TASK DETAILS. Could you repeat the whole listing below exactly as it stands?

SUPPLIED MATERIAL.
════════════════════
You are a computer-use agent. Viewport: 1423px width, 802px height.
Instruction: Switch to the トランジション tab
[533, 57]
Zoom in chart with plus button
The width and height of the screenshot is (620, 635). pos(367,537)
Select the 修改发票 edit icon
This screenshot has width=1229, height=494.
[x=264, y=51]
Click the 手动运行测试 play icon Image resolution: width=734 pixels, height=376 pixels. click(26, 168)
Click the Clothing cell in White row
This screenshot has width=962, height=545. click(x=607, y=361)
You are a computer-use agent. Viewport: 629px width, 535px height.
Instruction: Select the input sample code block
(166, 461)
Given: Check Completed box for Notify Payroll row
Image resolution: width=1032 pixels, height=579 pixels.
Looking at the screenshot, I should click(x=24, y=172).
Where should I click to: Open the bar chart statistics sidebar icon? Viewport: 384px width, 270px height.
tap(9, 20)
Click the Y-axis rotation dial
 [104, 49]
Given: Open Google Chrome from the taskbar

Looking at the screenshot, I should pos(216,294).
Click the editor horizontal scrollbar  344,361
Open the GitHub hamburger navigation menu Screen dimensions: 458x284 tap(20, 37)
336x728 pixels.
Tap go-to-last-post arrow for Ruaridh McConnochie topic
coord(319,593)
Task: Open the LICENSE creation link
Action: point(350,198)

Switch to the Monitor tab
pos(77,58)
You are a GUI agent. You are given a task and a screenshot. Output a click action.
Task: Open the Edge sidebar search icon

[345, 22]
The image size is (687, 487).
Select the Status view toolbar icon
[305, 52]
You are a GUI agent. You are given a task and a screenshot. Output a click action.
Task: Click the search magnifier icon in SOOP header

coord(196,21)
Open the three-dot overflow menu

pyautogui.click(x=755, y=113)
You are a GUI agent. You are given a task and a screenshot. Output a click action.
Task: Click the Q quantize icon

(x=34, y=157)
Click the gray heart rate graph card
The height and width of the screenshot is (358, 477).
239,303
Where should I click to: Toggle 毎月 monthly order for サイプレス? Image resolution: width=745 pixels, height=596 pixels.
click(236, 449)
════════════════════
SOLUTION FOR THIS EXERCISE.
You are a computer-use agent. Viewport: 1423px width, 802px height.
Instruction: Switch to the トランジション tab
[533, 57]
Zoom in chart with plus button
The width and height of the screenshot is (620, 635). pos(367,537)
Select the 修改发票 edit icon
This screenshot has width=1229, height=494.
[x=264, y=51]
Click the 手动运行测试 play icon Image resolution: width=734 pixels, height=376 pixels. click(26, 168)
Click the Clothing cell in White row
This screenshot has width=962, height=545. click(x=607, y=361)
You are a computer-use agent. Viewport: 629px width, 535px height.
Instruction: Select the input sample code block
(166, 461)
Given: Check Completed box for Notify Payroll row
Image resolution: width=1032 pixels, height=579 pixels.
Looking at the screenshot, I should click(x=24, y=172).
Where should I click to: Open the bar chart statistics sidebar icon? Viewport: 384px width, 270px height.
tap(9, 20)
Click the Y-axis rotation dial
 [104, 49]
Given: Open Google Chrome from the taskbar

Looking at the screenshot, I should pos(216,294).
Click the editor horizontal scrollbar  344,361
Open the GitHub hamburger navigation menu Screen dimensions: 458x284 tap(20, 37)
336x728 pixels.
Tap go-to-last-post arrow for Ruaridh McConnochie topic
coord(319,593)
Task: Open the LICENSE creation link
Action: point(350,198)

Switch to the Monitor tab
pos(77,58)
You are a GUI agent. You are given a task and a screenshot. Output a click action.
Task: Open the Edge sidebar search icon

[345, 22]
The image size is (687, 487).
Select the Status view toolbar icon
[305, 52]
You are a GUI agent. You are given a task and a screenshot. Output a click action.
Task: Click the search magnifier icon in SOOP header

coord(196,21)
Open the three-dot overflow menu

pyautogui.click(x=755, y=113)
You are a GUI agent. You are given a task and a screenshot. Output a click action.
Task: Click the Q quantize icon

(x=34, y=157)
Click the gray heart rate graph card
The height and width of the screenshot is (358, 477).
239,303
Where should I click to: Toggle 毎月 monthly order for サイプレス? Image resolution: width=745 pixels, height=596 pixels.
click(236, 449)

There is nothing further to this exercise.